# [Your assignment]
Nothing but the exact lines from the one containing "This screenshot has width=608, height=334." through the last line of the records below belongs in your answer.
____ Exercise data
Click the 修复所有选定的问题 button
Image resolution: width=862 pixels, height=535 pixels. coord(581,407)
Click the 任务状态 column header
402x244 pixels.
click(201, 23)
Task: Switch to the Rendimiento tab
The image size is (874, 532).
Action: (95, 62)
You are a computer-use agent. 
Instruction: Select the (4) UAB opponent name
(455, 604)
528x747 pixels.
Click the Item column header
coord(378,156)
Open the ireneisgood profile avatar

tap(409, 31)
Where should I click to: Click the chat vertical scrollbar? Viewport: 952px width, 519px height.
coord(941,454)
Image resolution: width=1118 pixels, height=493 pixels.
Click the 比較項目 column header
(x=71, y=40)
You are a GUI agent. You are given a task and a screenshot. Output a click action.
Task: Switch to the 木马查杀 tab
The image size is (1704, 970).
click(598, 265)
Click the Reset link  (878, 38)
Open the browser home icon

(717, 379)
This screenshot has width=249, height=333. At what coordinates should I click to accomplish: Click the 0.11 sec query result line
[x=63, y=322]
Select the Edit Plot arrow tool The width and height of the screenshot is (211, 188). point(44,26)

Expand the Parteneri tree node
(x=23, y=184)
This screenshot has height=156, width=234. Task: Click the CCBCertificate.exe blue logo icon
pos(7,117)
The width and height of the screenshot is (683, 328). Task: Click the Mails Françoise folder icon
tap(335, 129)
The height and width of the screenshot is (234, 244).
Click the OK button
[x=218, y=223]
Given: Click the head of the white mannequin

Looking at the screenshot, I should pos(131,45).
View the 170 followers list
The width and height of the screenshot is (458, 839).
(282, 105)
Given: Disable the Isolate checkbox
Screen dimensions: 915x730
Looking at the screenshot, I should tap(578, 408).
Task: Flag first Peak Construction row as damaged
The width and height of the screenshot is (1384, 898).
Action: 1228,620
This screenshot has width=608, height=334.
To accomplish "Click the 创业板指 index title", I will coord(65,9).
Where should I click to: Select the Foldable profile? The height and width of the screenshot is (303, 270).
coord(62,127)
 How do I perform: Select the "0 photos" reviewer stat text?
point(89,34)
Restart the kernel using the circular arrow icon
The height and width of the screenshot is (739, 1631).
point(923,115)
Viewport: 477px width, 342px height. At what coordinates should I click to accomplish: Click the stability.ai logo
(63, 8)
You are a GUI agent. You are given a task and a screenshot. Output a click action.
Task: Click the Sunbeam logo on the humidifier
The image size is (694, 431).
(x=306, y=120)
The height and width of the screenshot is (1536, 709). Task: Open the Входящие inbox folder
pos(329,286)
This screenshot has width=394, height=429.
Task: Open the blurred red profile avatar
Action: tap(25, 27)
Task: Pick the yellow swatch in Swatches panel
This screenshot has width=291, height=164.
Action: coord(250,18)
________
# [Response]
This screenshot has width=608, height=334.
To accomplish "Click the 创业板指 index title", I will coord(65,9).
Where should I click to: Select the Foldable profile? The height and width of the screenshot is (303, 270).
coord(62,127)
 How do I perform: Select the "0 photos" reviewer stat text?
point(89,34)
Restart the kernel using the circular arrow icon
The height and width of the screenshot is (739, 1631).
point(923,115)
Viewport: 477px width, 342px height. At what coordinates should I click to accomplish: Click the stability.ai logo
(63, 8)
You are a GUI agent. You are given a task and a screenshot. Output a click action.
Task: Click the Sunbeam logo on the humidifier
The image size is (694, 431).
(x=306, y=120)
The height and width of the screenshot is (1536, 709). Task: Open the Входящие inbox folder
pos(329,286)
This screenshot has width=394, height=429.
Task: Open the blurred red profile avatar
Action: tap(25, 27)
Task: Pick the yellow swatch in Swatches panel
This screenshot has width=291, height=164.
Action: coord(250,18)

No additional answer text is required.